Friday, November 20, 2020

My Man

Kemarin, saat hari ayah nasional, banyak pesan beredar di grup Single Mom Indonesia yang intinya memberi semangat pada para ibu yang "sekaligus menjadi ayah" bagi anak-anak. Saya tulis dalam tanda kutip, karena saya pikir hal itu kok mustahil. Mana bisa ibu sekaligus jadi ayah? 

Saya kok mikirnya, ibu ya ibu. Ayah ya ayah. Satunya perempuan, satunya laki-laki. Jadi, konsep "ibu yang juga menjadi ayah" buat saya kok kurang pas. Apa karena ibu tunggal bekerja dan menafkahi anaknya, ia lalu menjadi ayah? Rasanya kok tidak begitu juga ya. Bekerja toh bukan cuma teritori ayah. Menafkahi anak memang kewajiban seorang ayah. Tapi jika hal itu dilakukan oleh si ibu, tentu bukan otomatis ibu lalu jadi ayah, kan? 

Dan yang buat saya penting, ayah itu nggak bisa digantikan oleh apa pun atau siapa pun. Ayah ya ayah. 

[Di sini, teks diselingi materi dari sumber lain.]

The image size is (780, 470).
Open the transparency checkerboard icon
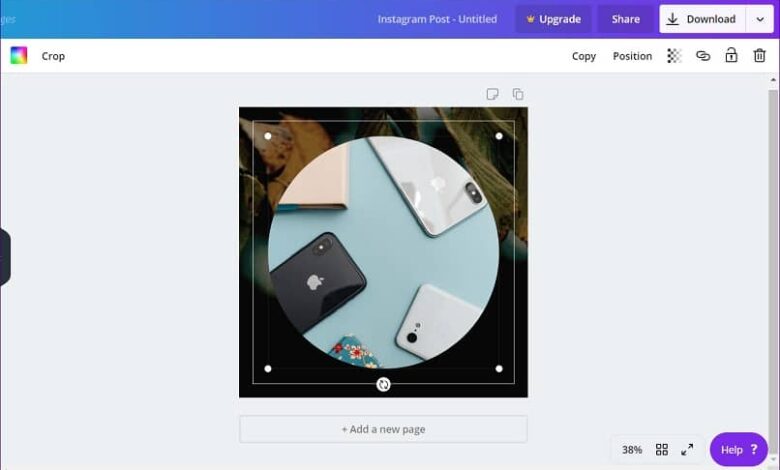tap(674, 56)
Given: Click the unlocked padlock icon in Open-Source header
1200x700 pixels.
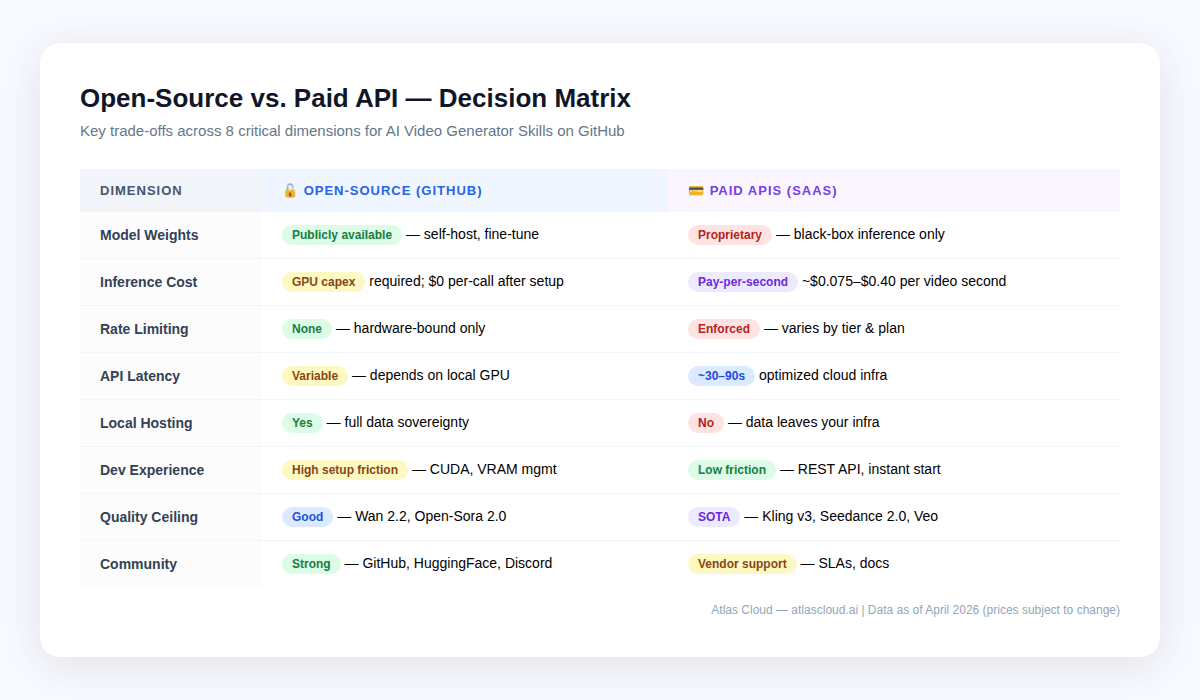Looking at the screenshot, I should click(x=290, y=190).
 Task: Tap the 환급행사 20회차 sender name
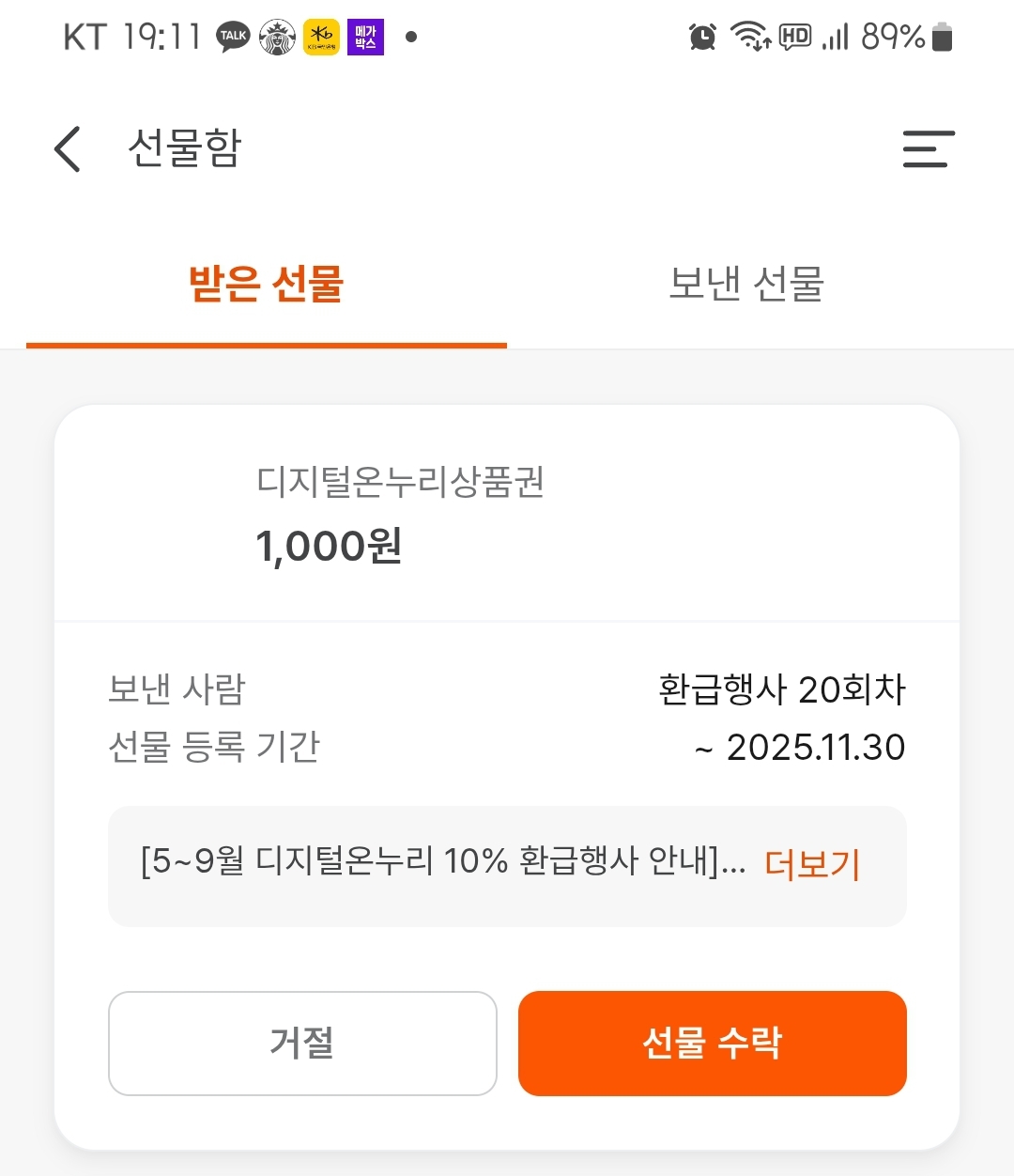coord(782,689)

Membesarkan Aria, seingat saya, saya hanya menyiramkan cinta sebanyak-banyaknya. Saya berharap dia akan melihat bahwa perempuan dan laki-laki setara, dari contoh yang ada di rumah. Laki-laki di rumah kami kebetulan semua bekerja (berkarier) sekaligus tak segan masuk dapur untuk memasak dan cuci piring. Kakak saya, laki-laki, bahkan sangat jago bikin kue. Saya, ibunya, juga bekerja, luwes di kantor dan di dapur. Manjat tangga untuk ambil koper ketika hendak bepergian, bisa dilakukan siapa saja yang memerlukan. Mencuci, setrika, belanja... oke saja. Menyetir? Semua bisa. Jadi, sampai usia tertentu, Aria memahami bahwa tidak ada gender dalam hal aktivitas sehari-hari. 

Ketika dia remaja, saya mulai tanamkan bahwa dia harus menghormati perempuan, meski setara. Dia lahir dari perempuan, adalah hal yang dia tidak boleh lupa. Kita setara, tapi saya juga bilang bahwa dalam lingkungan sosial, laki-laki diharapkan akan melindungi perempuan. Saya ingat sekali, saya beri dia contoh sederhana, "If you ask a girl out on a date, don't let her touch the door, nor the bill. Itu namanya menghormati perempuan." Kenapa saya bilang begitu, karena itulah yang saya harapkan dilakukan laki-laki pada saya. Hahahaha.... 

Sering kami ngobrol soal afeksi antara laki-laki dan perempuan, dan saya selalu jelaskan dari sisi saya yang perempuan. Saya ceritakan apa yang diharapkan perempuan (saya) dari laki-laki, termasuk kesetiaan dan rasa sayang. 

Sekarang, dia sudah 16 tahun. Sudah besar. Kalau ikut saya belanja, dia akan otomatis membereskan belanjaan di kasir, lalu membawa barang-barang itu sampai ke bagasi mobil. Kemarin, waktu saya tunjukkan bahwa jam dinding mati, dia cari baterai lalu ambil tangga untuk membetulkannya. Dia sudah menolak dicium atau dipeluk, jadi saya sering kaget-kaget waktu dia tiba-tiba peluk saya sekadar ingin peluk saja (tapi seringnya untuk mengucapkan terima kasih setelah ia dapat notifikasi ada transferan uang saku hahahaha). Meskipun masih sering memilih duduk di belakang (kebiasaan dia sejak bayi), dia sudah minta diajari menyetir mobil. Jadi saya berharap dalam waktu dekat bisa leyeh-leyeh saja di sebelahnya kalau ke mana-mana.

Saya tetap hanya ibunya. Tidak akan pernah menjadi ayahnya. 

Aria mungkin tidak merasakan dibesarkan oleh ayahnya. Tapi mudah-mudahan ia tetap bisa belajar caranya menjadi laki-laki yang bertanggung jawab dan penuh kasih sayang. Semoga cinta saya yang begitu besar padanya, unlimited and endless, bisa menuntunnya menjadi laki-laki yang berbudi. I can only hope and pray. Amin.